UPSTREAM has a list of facts about plastic pollution that illustrate the scope and urgency of the problem:
PLASTIC IS CHOKING OUR PLANET: Each year, 32 million tons of plastic (including ⅓ of all plastic packaging produced) enter the environment with 8 million tons escaping into the world’s oceans. That is equivalent to five shopping bags filled with plastic garbage for every foot of coastline in the world. Sunlight and water currents shred the plastic into smaller particles called microplastics, which attract and concentrate toxic chemicals up the food chain and into our bodies.
PLASTIC POISONS THE FOOD CHAIN: With plastic acting as a toxic-conveyor-belt, sponging pollutants from surrounding waters into the tissues of everything that eats it – from plankton, to fish, to whales, to humans that eat seafood – plastic pollution is changing the very chemistry of life. Furthermore, the evidence continues to increase that plastic food packaging leaches toxic chemicals into the food and beverages we consume. Low-income families are more highly exposed as research shows they eat more packaged and fast food.
PLASTIC POLLUTION IS PRIMARILY FROM SINGLE-USE DISPOSABLE PLASTICS: The vast majority of plastic in the environment is from single-use disposable plastic products, mostly to-go food and beverage packaging.

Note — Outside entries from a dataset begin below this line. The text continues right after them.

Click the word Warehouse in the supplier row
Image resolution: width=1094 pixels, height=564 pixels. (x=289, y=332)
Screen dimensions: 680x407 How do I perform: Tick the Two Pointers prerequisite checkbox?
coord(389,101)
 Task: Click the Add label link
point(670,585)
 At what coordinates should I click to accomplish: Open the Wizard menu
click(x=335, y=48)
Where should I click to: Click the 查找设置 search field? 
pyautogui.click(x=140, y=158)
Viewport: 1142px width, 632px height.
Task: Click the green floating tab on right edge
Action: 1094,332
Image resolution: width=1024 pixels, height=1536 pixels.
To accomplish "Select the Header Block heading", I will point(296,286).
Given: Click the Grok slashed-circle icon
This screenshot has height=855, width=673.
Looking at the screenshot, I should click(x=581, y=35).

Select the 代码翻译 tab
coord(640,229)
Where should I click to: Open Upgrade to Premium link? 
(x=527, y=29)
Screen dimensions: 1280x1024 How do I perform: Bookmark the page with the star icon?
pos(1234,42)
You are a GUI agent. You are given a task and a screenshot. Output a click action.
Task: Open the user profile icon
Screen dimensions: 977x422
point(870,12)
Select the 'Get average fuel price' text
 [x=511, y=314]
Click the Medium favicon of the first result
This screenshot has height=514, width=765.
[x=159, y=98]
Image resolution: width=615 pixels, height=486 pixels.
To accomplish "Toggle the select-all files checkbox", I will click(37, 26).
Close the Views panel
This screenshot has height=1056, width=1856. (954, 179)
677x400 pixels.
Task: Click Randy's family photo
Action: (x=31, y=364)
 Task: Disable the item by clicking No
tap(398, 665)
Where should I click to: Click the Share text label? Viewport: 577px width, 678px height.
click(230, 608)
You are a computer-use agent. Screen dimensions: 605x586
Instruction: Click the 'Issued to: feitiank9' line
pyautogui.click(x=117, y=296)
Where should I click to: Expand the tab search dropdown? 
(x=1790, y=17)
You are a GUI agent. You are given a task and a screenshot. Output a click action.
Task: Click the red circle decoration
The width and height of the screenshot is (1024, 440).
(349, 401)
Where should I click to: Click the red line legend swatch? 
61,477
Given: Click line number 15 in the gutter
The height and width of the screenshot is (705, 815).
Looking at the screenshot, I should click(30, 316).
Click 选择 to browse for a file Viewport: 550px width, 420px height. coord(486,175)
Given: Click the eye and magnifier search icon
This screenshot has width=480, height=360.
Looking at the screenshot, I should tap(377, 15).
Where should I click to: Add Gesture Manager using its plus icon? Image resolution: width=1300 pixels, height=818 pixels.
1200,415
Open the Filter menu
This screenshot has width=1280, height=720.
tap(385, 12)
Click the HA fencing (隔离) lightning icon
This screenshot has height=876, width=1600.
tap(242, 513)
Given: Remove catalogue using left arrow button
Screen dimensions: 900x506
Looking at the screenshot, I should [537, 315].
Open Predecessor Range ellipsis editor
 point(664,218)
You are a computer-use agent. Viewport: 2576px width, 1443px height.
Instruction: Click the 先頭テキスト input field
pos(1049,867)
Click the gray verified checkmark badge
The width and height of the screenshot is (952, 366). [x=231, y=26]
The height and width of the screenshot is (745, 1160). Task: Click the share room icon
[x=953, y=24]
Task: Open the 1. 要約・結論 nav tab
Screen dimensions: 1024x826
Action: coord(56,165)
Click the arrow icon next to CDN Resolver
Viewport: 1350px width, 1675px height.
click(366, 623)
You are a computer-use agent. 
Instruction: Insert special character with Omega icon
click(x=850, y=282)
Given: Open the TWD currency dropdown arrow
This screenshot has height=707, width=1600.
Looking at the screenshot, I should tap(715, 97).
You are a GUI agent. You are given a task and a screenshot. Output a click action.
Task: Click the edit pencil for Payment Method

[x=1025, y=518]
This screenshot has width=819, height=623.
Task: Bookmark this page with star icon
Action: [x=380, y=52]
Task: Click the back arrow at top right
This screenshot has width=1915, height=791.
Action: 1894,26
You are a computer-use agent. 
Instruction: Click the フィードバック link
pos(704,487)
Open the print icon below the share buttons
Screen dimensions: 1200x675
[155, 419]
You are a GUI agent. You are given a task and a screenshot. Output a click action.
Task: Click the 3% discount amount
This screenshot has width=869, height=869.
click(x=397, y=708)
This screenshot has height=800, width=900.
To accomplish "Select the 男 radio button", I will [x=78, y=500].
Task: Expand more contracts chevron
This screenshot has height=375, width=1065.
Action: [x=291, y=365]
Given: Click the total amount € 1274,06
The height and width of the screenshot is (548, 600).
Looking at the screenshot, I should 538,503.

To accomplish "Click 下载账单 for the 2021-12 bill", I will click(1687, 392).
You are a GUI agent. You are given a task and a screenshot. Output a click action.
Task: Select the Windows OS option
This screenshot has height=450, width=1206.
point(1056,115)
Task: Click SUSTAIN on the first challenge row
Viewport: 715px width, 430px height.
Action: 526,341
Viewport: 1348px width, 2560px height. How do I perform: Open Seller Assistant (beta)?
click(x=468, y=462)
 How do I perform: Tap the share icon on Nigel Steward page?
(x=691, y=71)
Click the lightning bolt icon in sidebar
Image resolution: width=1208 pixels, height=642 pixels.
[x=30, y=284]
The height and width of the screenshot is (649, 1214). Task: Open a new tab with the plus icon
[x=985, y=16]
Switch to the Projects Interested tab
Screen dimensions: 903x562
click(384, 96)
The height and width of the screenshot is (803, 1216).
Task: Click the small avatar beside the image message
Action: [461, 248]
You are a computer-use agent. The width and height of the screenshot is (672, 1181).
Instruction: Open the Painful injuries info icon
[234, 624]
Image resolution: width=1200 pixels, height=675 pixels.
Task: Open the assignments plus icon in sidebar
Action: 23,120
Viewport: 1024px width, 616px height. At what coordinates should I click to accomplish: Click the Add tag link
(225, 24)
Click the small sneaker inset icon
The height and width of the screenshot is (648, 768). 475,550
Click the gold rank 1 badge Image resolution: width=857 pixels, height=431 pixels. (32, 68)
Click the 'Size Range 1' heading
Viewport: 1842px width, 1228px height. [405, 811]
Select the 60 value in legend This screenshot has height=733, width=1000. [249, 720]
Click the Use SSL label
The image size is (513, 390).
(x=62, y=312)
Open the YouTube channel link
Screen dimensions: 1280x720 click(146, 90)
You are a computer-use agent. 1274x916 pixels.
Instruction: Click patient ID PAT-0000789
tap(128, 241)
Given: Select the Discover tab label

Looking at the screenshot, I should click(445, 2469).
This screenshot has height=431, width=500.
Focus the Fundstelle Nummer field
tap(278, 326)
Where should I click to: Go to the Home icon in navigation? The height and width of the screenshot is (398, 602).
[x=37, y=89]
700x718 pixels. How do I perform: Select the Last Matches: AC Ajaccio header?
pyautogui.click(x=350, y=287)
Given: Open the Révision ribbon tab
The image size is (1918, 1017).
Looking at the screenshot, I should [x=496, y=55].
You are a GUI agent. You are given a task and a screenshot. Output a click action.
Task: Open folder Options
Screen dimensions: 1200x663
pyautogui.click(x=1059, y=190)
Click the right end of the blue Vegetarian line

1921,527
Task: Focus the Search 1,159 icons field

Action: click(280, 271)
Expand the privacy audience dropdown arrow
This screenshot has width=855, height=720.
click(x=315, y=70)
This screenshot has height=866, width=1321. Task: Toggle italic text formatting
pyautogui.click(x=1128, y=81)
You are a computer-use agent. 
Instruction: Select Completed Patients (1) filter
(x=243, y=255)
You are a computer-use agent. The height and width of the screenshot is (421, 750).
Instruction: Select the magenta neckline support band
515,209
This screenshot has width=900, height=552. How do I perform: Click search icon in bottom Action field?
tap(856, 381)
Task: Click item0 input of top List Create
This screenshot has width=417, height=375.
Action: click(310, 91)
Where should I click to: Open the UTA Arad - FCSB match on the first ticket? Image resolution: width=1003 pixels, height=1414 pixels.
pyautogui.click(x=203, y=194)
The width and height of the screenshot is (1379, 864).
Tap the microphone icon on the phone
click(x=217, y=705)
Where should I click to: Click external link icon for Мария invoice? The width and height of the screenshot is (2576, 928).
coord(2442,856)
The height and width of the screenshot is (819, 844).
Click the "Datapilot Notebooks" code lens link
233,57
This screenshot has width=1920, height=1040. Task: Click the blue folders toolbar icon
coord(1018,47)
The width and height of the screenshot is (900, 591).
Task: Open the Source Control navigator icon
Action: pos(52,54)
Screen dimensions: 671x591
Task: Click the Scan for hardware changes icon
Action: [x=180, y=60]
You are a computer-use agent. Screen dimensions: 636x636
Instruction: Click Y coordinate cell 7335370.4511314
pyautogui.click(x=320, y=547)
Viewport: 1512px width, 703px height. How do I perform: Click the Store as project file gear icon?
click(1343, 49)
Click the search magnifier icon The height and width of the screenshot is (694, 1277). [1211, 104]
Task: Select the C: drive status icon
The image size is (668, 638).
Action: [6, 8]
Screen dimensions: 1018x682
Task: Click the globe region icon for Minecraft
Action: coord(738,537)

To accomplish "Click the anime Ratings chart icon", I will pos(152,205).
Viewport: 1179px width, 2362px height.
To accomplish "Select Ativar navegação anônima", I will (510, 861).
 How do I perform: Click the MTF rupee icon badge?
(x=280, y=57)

MORE RECYCLING WILL NOT SOLVE THE PROBLEM: While some have focused on improved waste management or more recycling for plastics as the primary solutions, most of the plastic we find in the environment has no value in today’s recycling systems. It costs more to collect and process the material than you get from selling it.
PLASTIC USE IS EXPLODING: The plastic industry is projecting a 400% increase in plastic production over the next 30 years, growing to an estimated 20% of all fossil fuel use. Much of the growth is projected by expanding single-use-disposable applications for plastic – like plastic bags, coffee cups, to-go containers, food wrappers and straws – around the world. Today, approximately 25% to 40% of all plastic production goes to make packaging, with half of all plastic packaging used for single-use disposable applications. 1/3 of all plastic packaging ends up in the environment.
Today, UPSTREAM works to advance state and local policy and corporate responsibility, and to drastically reduce the amount of disposable plastic polluting our planet and impacting our health. UPSTREAM acts as conveners and provides strategic leadership to develop and implement collaborative campaigns and projects across sectors and organizations.
See “A Plastic Ocean” at the Portland (ME) Museum of Art, September 14 at 6 p.m. Sponsored by UPSTREAM.
MST readers in midcoast and southern Maine can meet some of the UPSTREAM team at a special showing of A Plastic Ocean, a feature-length documentary which captured never-before-seen images of marine life, plastic pollution, and its ultimate consequences for human health. You can see it at the Portland (Maine) Museum of Art on September 14, 2017, at 6 p.m. Admission is free but there is a suggested donation of $10. If you can spare the money, this is definitely a worthy cause and if you can’t, see the movie anyway and get involved.